The friend I see you walking with at least had the good sense to wear some thin cotton socks with his athletic sandals, but I’ll have to send him a separate missive about his choice to where a threadbare undershirt without a jacket. Back to you, Flip Flops.
Did we wake up this morning in different climates? When I woke up it was just 12 degrees outside. I had to put on four layers and my fleece tights under my jeans to feel warm enough to leave the house. Walking to the bus I had my scarf pulled up to my eyeballs. After carefully maneuvering my phone out of the pocket of my puffy coat with two sets of gloves on, I saw it was 17 degrees at the bus stop. Now, because we’re in the shade, it must be a few degrees below that, and I am worried about your toes. Do you think we’re in Miami?
(Are you on drugs? You can tell me. The first time I did edibles in college I hallucinated Betty Boop was flying around my apartment, trying to convince me to eat more weed. So if you are hallucinating that we’re in Miami, it’s OK. I’ve been there. But tell me so we can get you the proper medical treatment. #noshame)

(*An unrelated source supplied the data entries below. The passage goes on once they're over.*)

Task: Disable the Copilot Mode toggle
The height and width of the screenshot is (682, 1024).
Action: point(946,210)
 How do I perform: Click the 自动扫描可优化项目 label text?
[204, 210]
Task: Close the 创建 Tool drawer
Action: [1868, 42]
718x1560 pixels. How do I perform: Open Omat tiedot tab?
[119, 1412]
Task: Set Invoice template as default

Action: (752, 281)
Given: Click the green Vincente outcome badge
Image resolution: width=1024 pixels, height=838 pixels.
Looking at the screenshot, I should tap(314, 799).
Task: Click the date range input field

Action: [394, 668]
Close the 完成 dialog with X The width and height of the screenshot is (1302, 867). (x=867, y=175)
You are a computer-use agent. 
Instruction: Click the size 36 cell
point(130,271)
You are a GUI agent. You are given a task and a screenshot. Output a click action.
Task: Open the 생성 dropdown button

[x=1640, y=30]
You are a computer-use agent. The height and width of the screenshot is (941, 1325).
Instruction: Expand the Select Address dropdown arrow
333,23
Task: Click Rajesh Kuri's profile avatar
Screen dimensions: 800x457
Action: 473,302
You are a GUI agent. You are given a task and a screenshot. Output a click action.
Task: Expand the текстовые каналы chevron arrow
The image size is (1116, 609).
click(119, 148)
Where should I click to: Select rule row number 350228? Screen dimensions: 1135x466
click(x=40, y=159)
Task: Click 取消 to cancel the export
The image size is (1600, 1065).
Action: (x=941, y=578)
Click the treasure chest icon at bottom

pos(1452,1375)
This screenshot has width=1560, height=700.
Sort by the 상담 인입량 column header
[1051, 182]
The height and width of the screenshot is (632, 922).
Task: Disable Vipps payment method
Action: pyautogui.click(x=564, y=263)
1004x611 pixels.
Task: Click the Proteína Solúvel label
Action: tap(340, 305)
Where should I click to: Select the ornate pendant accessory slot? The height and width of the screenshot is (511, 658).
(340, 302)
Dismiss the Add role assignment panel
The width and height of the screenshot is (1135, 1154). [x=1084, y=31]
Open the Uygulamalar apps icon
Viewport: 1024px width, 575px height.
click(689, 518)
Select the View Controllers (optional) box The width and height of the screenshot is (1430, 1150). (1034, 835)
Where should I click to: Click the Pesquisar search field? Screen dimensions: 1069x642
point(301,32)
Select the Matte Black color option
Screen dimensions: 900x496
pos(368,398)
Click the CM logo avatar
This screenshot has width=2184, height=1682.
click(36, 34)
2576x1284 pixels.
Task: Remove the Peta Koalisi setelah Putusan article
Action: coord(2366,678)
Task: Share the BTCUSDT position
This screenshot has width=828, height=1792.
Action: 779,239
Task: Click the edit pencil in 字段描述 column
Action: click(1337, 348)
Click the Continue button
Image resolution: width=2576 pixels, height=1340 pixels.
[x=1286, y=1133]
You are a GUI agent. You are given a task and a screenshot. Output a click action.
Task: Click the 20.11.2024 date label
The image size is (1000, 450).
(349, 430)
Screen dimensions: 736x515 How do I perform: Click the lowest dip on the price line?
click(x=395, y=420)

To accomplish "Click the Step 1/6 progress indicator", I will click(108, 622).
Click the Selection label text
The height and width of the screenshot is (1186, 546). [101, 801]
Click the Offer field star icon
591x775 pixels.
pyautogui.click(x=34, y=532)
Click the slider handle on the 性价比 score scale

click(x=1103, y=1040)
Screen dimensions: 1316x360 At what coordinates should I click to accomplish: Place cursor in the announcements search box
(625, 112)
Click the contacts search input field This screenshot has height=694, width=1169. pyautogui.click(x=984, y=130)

Do you know, little darling cherub away from your hawk-eyed den mother for the first time in 18 years, what hypothermia is? Hypothermia occurs when the body is exposed to cold, aka when you don’t wear weather appropriate clothing. The body then can’t generate enough heat to maintain your internal temperature at 98.6 degrees, and this can lead to serious health problems, like permanent tissue damage. Up to 90% of our body heat can escape through our skin, so please, I beseech* you, put on some real fucking shoes.
I know this advice, coming from a woman old enough to be your mom (abet a very youthful, cool mom), is completely unsolicited. However, I feel obligated as the more mature person here to implore you to think about your toes and put on some real fucking shoes. And while you’re at it, some real fucking pants, too.
Me (your would be youthful, cool mom trying to be stealthy about inspecting your frostbitten toes while walking behind you on campus)
*Use in a sentence for extra credit: be·seech | bəˈsēCH/ | verb; ask (someone) urgently and fervently to do something; implore; entreat.